Not only will the raw time spent “liking” accumulate, but the impact of continuously liking things you actually don’t really like much, is subliminally exhausting and skewing your real taste.
Imagine if, in real life, you only liked water and orange juice, and never drank any sugar filled, carbonated drinks (fizzy pop, as we called it back in the day).
But then someone asked you to sample six different fizzy drinks and give a glowing review of each to help sales.
And then you repeated this over and over again, with slightly different, but equally sugary and artificial tasting drinks, and gave them equally enthusiastic yet fictitious reviews.
Would you in time perhaps start to question whether you even did like these drinks?
Would you somehow become so familiar with the taste of the drinks, that on some level you forgot you didn’t like them, along with all the other reasons you don’t drink them?
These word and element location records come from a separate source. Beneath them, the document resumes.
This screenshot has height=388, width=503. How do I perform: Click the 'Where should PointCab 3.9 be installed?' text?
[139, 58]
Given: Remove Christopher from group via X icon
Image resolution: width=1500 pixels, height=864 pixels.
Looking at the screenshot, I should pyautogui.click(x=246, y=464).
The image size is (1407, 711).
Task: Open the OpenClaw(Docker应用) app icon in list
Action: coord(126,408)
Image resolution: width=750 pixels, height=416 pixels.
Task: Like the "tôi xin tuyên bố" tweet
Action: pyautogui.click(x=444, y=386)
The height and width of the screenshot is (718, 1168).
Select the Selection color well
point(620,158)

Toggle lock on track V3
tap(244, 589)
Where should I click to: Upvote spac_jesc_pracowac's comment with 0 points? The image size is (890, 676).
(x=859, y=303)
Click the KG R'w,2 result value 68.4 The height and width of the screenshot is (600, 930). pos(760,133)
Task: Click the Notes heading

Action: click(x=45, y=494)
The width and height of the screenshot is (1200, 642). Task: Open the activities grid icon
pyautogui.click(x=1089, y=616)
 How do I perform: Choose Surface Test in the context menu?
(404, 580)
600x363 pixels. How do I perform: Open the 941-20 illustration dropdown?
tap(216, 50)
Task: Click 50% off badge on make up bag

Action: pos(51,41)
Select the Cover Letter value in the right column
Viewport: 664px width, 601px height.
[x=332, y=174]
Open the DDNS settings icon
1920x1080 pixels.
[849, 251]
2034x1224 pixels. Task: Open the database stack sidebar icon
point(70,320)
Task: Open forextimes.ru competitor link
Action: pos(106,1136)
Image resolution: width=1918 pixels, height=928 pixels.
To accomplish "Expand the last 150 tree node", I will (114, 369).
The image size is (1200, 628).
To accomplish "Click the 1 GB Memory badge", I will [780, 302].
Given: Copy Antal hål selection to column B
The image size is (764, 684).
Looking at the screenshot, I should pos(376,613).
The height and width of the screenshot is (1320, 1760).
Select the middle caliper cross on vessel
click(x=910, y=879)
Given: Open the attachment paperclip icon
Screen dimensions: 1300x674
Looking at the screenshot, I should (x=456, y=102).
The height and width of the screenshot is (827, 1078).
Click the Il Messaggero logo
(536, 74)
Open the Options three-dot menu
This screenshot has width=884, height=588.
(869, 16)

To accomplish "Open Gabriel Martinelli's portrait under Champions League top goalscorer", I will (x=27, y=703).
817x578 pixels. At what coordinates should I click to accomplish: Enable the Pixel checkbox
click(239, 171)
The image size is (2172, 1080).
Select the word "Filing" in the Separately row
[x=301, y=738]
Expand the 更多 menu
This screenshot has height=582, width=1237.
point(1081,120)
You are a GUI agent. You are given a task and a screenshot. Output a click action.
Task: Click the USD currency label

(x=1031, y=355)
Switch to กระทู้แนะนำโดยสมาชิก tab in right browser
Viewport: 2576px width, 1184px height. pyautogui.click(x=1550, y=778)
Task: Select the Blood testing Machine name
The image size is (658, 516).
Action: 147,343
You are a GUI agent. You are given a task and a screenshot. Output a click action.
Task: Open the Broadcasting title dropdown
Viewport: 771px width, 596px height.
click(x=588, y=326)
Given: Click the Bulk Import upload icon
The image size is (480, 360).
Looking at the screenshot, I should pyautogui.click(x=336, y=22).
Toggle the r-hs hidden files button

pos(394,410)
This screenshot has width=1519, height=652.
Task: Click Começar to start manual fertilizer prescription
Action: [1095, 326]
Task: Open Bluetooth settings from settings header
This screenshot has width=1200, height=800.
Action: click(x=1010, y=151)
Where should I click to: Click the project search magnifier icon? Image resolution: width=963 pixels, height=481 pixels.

Back to the online “liking”, maybe after enough repetitions of flippant and thoughtless liking, you might actually start to forget what you really do like, and why you spend time online, even when it’s right there in front of you.
I have an alternative suggestion.
When you find something online that another person has created, and you genuinely enjoy and appreciate it, why not just leave a few words to let them know that?
You know, commit 30 seconds to starting a conversation, human being to human being, rather than dropping yet another easy yet heartless hit and run “like”.
Perhaps the only personal deviation I have from this approach is with Flickr.
I sometimes make a photograph I find and love a “favourite”, which then adds it to my ongoing curated collection of favourite photos.
The difference here, is just that, it’s an ongoing collection that I often revisit for inspiration, a kind of personal bookmarking to gather together photos I love in one convenient place.
Whereas “likes” on a blog post or on social media disappear like leaves dropped in the ever flowing stream, never to be seen again, for all intents and purposes, as soon as your finger leaves the screen or keyboard.
A final word. I have disabled likes on 35hunter, but to my annoyance, I can’t figure out how to disable them when a post is viewed directly in WordPress Reader, so I still seem to gather them. So if you know how to switch the option off in Reader, please share!
How about you? How do you feel about likes? Do you enjoy others “liking” your own blog and photos? Do you like other people’s?